As cities around the world fill up with people and commerce, air pollution is becoming an increasingly fatal problem.
A report by the International Energy Agency found that 6.5 million deaths per year can be attributed to air pollution. This is a huge increase from earlier estimates. A 2012 report by the World Health Organization found that 3.7 million deaths could be pinned to air pollution each year. While air pollution has not doubled in severity in the course of a few years, this disparity underscores the magnitude of the problem and how responses need to be more urgent.
With the data in this report, air pollution becomes the fourth-biggest threat to human health after poor diet, smoking and high blood pressure.
As Global Citizen reported last year, “These deaths are caused by mostly cardiovascular diseases, like ischaemic heart disease, stroke, chronic obstructive pulmonary disease, lung cancer, and acute lower respiratory infections in children. As such, air pollution is recognized as the world’s worst environmental carcinogen, and it’s considered more dangerous than second-hand smoke.”
A lot of these deaths occur in cities that have developed rapidly over the past few decades.
India, which has seen explosive growth, is home to 7 of the 15 cities with the worst air pollution. The country has heavily leaned on coal for its energy needs, often resorting to the dirtiest types of coal to keep the engine of development burning. There is also very little regulation of vehicles and street fires to burn garbage are common.
Because of this, major cities are often shrouded in smog. In New Delhi, 6 years are shaved off the average life span because of air pollution.
This is made worse by droughts brought on by climate change that cause more dust particles to rise into the air.
Throughout India, the vicious cycle of air pollution and climate change is causing frightening consequences. For example, the Himalayan Glaciers provide water for up to 700 million people throughout the region, but emissions and rising temperatures are gradually causing them to melt. As they shrink, communities are scrambling to find alternative sources of water and wetlands and rivers are drying up.
The city with the worst air pollution is Zabol, Iran, partly because wetlands are drying and unleashing dust particles into the air.
A similar problem is happening in parts of California as the Salton Sea dries up due to the overexploitation of water sources and climate change. What was once a thriving marshland is now mostly desert and a rash of debilitating respiratory problems are on the rise.
In Beijing, a city that has become globally known for its wildly fluctuating air quality, an artist called Brother Nut set out to make the visceral nature of air pollution even more visceral.

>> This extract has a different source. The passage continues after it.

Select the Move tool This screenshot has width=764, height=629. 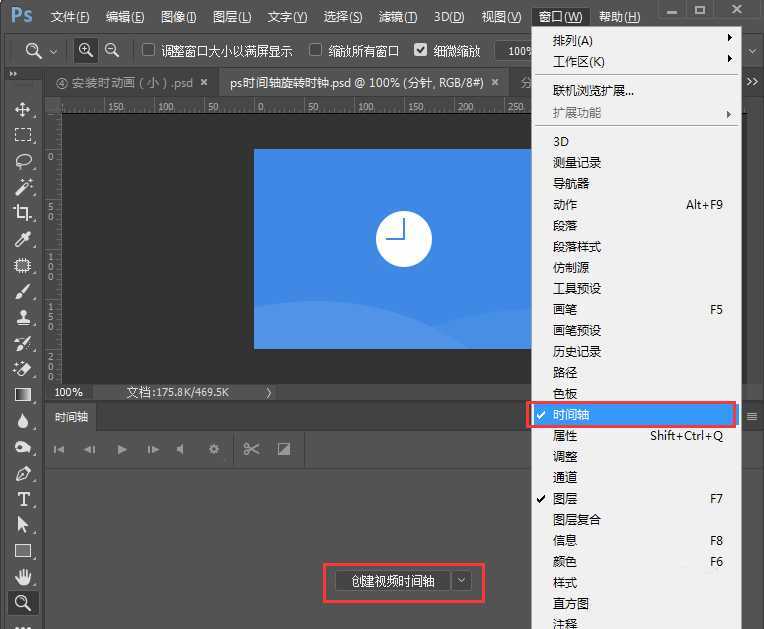(22, 109)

He traveled the city with a vacuum cleaner and held the hose out in front of him. After 100 days, he made a brick with the particles the vacuum sucked up and the message was disturbingly clear: each person walking throughout the city could be harboring a similar buildup of pollution in their bodies.
Amid smog wave, artist “Brother Nut” makes a powerful symbol of Beijing’s pollution https://t.co/gbmSZHpaSH#AIGAdgpic.twitter.com/zt9vh3ooTW
— AIGA (@AIGAdesign) December 1, 2015
In Beijing, like in all cities, the poor are worst affected by air pollution because they can’t afford expensive purifiers and often work outside where they are exposed to the air.
The good news is that people are getting fed up. In China, for instance, there is a growing environmental movement that protests appalling air quality and the construction of new coal plants and chemical facilities. They’re aware that the future is endangered if the status quo continues. In response, the government is taking actions to make the economy green.
Globally, calls for action are happening as well. The International Energy Agency, a consortium that represents the world’s biggest fossil fuel producers, is pushing for clean energy policies.
Oftentimes, cleaning up the air is as simple as enacting new emissions standards for cars or improving garbage pick-up throughout neighborhoods. New Delhi and New Mexico both recently enacted tougher vehicle controls to deal with the sometimes suffocating smog.
There is also momentum for change from the Paris climate agreement, which is the largest-ever global commitment to combat climate change and pursue a cleaner world.
The International Energy Agency said that an increased investment of 7% each year in clean energy solutions could solve the problem, but, as The Guardian argues, more than this has to be done.
Rather than a gradual shift away from fossil fuels, something more like a break has to happen. Governments around the world have to begin to sharply reduce fossil fuel usage.
This takes on even greater urgency when you consider the expected growth of cities in the future. 70% of humanity will cluster in cities by 2050, and by 2100 the global population could grow by nearly 5 billion.
Too many lives are at stake for climate action to be delayed any longer.